The Two Seasons of Ordinary Time
Following Epiphany, on January 6, we enter into the first of two seasons in the church year called Ordinary Time. Lectionary readings during this first season of Ordinary Time focus on the life and ministry of Jesus and invite us into the maturation of our faith.
The season after Pentecost, which occurs 50 days after Easter, is both the longest and last season in the liturgical year and is the second of the two seasons known as Ordinary Time. In this second season of Ordinary Time, we celebrate our role as the church in the ongoing life of Christ in the world, guided by the companionship and inspiration of the Holy Spirit.
The word ordinary here has two meanings. First, it connects to the word ordinal, which has to do with counted time. During both seasons of Ordinary Time, we are marking out the weeks between the high seasons of the church year. During the second season of Ordinary Time, in particular, the Sunday lectionary texts serve as more prominent guides for our week-by-week devotional growth than they do in the focused seasons of Advent, Christmas, Epiphany, Lent, and Easter.

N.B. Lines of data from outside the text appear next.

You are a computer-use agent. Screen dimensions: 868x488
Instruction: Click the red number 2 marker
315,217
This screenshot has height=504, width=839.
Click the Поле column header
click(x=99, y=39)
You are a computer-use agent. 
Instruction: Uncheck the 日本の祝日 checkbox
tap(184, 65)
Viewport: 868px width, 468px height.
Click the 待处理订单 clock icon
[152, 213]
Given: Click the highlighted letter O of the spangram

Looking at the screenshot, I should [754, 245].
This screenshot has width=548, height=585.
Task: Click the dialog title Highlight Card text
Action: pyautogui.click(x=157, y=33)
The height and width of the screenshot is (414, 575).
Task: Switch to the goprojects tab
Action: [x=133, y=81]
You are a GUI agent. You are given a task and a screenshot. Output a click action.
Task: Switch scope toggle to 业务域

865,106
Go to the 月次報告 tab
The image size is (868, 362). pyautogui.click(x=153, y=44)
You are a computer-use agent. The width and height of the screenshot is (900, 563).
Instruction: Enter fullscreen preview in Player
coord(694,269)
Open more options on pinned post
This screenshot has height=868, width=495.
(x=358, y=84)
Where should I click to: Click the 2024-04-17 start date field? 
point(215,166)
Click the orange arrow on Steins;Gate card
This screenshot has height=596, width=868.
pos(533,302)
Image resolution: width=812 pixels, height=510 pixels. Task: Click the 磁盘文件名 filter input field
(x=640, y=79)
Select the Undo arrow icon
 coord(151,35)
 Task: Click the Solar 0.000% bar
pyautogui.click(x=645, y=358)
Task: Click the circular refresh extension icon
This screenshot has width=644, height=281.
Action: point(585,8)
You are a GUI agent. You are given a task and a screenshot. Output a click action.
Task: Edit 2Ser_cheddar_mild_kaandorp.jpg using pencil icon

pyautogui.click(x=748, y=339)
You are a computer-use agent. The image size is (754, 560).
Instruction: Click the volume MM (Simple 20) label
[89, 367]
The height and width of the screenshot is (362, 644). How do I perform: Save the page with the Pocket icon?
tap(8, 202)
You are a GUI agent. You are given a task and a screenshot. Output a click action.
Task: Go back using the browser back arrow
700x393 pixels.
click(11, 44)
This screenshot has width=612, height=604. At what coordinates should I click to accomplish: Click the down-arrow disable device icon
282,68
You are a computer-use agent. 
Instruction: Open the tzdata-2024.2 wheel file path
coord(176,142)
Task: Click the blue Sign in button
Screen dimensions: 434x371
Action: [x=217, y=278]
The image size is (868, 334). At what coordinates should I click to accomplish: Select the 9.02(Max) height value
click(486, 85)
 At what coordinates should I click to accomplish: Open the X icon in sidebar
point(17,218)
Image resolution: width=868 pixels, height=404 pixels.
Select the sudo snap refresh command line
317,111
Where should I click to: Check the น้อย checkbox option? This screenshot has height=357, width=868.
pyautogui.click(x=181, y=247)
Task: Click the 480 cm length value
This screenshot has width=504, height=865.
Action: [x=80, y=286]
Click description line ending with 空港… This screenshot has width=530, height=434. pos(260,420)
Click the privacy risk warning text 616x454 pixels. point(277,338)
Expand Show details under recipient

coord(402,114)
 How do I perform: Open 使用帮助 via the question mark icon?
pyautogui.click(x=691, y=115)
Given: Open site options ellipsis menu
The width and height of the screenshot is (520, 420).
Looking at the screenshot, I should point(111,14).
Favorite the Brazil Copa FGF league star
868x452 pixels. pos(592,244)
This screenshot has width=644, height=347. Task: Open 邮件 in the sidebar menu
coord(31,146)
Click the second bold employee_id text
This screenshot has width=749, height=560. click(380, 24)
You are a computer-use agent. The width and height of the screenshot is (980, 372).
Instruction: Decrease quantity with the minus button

The second meaning of ordinary relates to the contrast between the ordinary flavor of this season with the extraordinary life of the other seasons in the church year—seasons that are pinned to the lived experience of Jesus coming into and living through his time on earth before his return to heaven. Here in Ordinary Time, the life of Christ is lived through us, the church, as we give faithful attention to our formation, devotion, ministry, and mission on a daily basis.